Transparency and Accountability for All School Leadership

  • Hold charter schools and their operators to the same transparency standards as school districts because they are public schools and receive more than $1.8 billion in state and property tax dollars annually.
  • Require that charter school Board of Trustees and operating companies– like school district School Boards – are free from conflicts of interest and prohibit them from making decisions that provide a financial benefit to themselves, friends, and/or family members.
  • Require charter schools to use sound fiscal management, provide regular financial audits to state regulators, publicly bid contracts for supplies and services, use fair contracting practices, and engage their communities.
  • Provide greater oversight over charter school management companies, the businesses that often profit at the expense of Pennsylvania students and families.
  • Establish a model state application to start a new charter school or renew an existing charter school that provides school districts with comprehensive information on how the school will be run and allow for rigorous analysis.

Fair and Predictable Funding for All Public Schools

  • Establish a clear process that requires charters to accurately document their costs.
  • Prevent charters from over charging districts and taxpayers for the educational services they provide.

Accountability on Behalf of Taxpayers

  • Initiate a fee-for-service model to cover the department’s costs associated with implementing the charter school law.
  • Recoup taxpayer costs for thousands of hours of currently free services that the Department provides to charter schools when it reviews applications, processes millions of payments, and provides legal and administrative support.

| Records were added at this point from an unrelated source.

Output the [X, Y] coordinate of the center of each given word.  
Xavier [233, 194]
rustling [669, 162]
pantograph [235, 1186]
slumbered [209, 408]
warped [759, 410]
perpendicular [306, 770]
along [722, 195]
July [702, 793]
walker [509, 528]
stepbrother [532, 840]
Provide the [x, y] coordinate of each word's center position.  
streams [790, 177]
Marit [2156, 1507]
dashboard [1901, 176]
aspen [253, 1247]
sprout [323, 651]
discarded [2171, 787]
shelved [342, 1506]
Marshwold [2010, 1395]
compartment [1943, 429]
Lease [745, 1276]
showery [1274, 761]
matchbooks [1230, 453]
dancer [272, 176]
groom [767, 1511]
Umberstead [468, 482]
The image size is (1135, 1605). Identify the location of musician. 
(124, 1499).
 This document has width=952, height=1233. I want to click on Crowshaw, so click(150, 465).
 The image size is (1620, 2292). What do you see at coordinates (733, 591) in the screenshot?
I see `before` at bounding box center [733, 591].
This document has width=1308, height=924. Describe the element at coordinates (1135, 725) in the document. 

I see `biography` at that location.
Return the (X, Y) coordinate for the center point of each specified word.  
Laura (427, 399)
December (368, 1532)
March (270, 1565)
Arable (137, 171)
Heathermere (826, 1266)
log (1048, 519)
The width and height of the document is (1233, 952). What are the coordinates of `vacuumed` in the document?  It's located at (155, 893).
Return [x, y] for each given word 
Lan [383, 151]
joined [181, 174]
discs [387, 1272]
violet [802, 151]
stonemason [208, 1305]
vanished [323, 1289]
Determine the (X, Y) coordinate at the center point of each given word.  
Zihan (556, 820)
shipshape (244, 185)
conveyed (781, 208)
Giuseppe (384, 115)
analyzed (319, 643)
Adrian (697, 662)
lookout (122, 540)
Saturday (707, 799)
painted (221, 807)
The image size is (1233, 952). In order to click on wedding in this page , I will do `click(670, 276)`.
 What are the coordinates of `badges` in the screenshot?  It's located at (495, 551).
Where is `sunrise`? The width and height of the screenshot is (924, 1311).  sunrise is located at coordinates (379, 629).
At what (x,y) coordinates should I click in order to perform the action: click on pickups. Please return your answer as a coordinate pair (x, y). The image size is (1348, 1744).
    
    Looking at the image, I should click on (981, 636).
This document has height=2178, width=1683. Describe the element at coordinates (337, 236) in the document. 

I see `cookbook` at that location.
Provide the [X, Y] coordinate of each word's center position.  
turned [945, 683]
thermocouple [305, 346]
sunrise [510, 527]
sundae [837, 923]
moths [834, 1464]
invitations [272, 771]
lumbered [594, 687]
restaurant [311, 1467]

Matt Rourke / The Associated Press

FILE PHOTO: Robbi Giuliano teaches her fifth grade class as they sit on yoga balls at Westtown-Thornbury Elementary in West Chester.

Comprehensive Charter School Reform Legislation

In addition to executive action, the governor will propose comprehensive charter school reform legislation containing the regulatory changes and would:

  • Establish performance standards that hold charter schools accountable for the educational outcomes of students and a moratorium on new cyber charter schools
  • Cap student enrollment in low performing cyber charter schools until outcomes improve.
  • Requiring charter management companies be subject to the Right to Know Act, State Ethics Act, and post employee salaries on PDE’s website, similar to requirements already in place for public school districts.
  • Create fair, predictable, and equitable funding for school districts, including in the areas of special education funding and cyber charter tuition payments.
  • Establishing a charter school funding commission to make recommendations on additional charter school funding reforms.